To which I responded:

I would say nothing, but you claim that I will be killed for that simple, correct answer. So I will say another simple and true answer. When we sell nothing you get the instructions. We make no claims that this is an exhaustive resource, but it certainly gets you thinking about nothing and how easy it is to make nothing a major part of your daily life. It includes sections about safety, nothing to do, nothing to say, nothing to eat, nothing to wear, troubleshooting, and even information on how to install the NO/OS.

As for your comment about there being no lack of nothing, I must submit that there is also no surplus of nothing. If you want to get all technical about it there is also no supply of nothing. But we have recently expanded our warehouses to cover infinite space. That means that now all of our warehouses overlap, thus creating the most redundant access to nothing imaginable. When someone buys nothing, they don't want to buy nothing from the guy on the corner who doesn't know nothing, who doesn't have access to the largest empty warehouses in or out of the universe, who can't explain what nothing isn't, or how "it" does or doesn't work. They want nothing to be reliable and predictable. They want to know that they are dealing with the one distribution house that has been authorized to distribute nothing universally. They want to know that nothing they buy is no gimmick, but that "it" really isn't something, everything or anything. There is only one place to get nothing like that, right here.

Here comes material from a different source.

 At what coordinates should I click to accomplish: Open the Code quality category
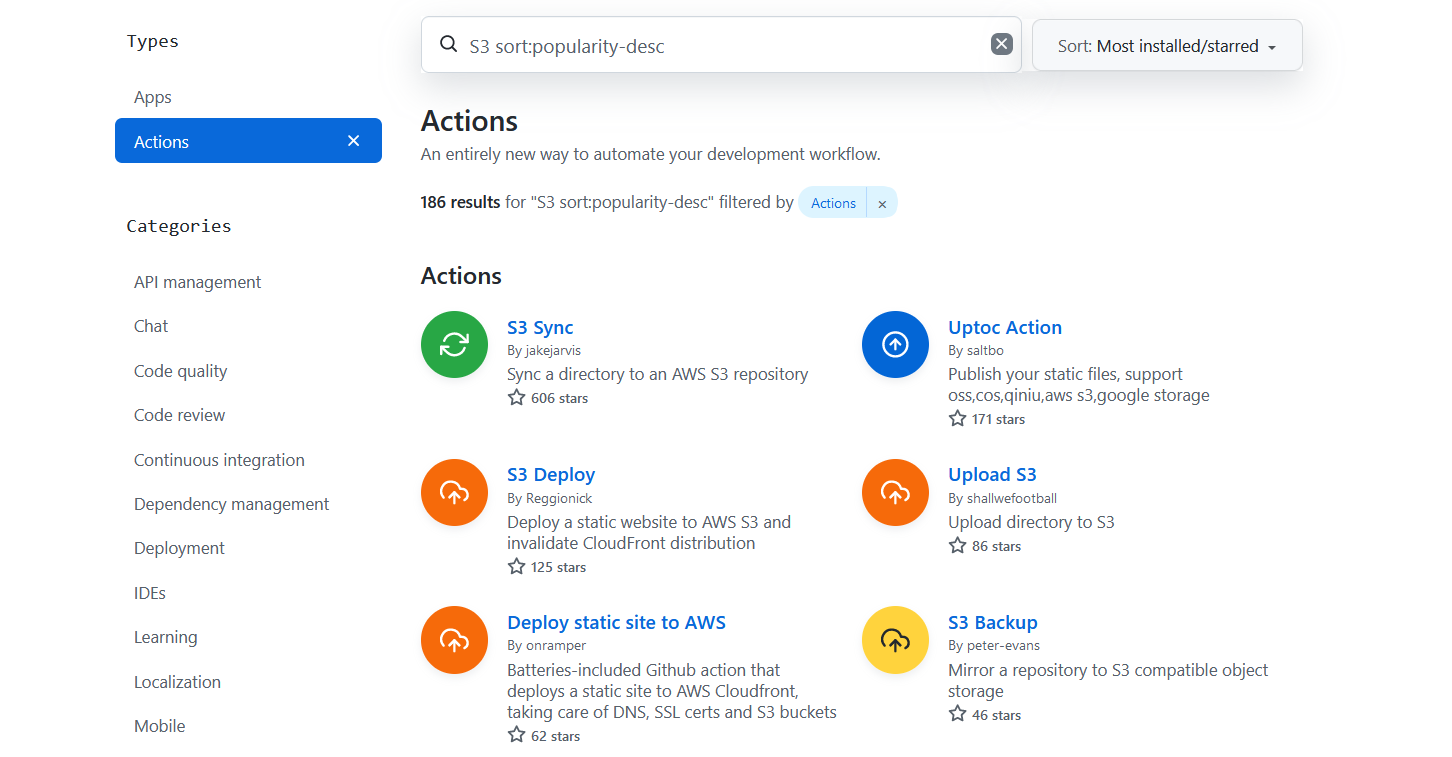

As for your question in an earlier e-mail question regarding how many e-mails we get each day, we get a different amount of e-mail each day. Often times there are far too many to answer, but other times there are too few to answer. I have to admit that nothing is not as popular as "it" once was. We have had millions of viewers over the years, but people seem to like to see change, so they eventually stop coming. If nothing was going to be about anything (which "it" isn't) "it" would be about not changing anything. Still, we get several hundred unique visitors a day, which is nothing to sneeze at. I don't understand that phrase, but it had the word nothing in it so I decided to use it.

Thank you for your interest in nothing and e-mail.

Xymyl (KON)

1 comment:

Unknown said...

Although I am not opposed to philosophical musings about nothings, and not to steal your authority, or even your celebrity, but I have over the last ten years learned to embrace a pragmatic form of doing nothing while being all that I can be.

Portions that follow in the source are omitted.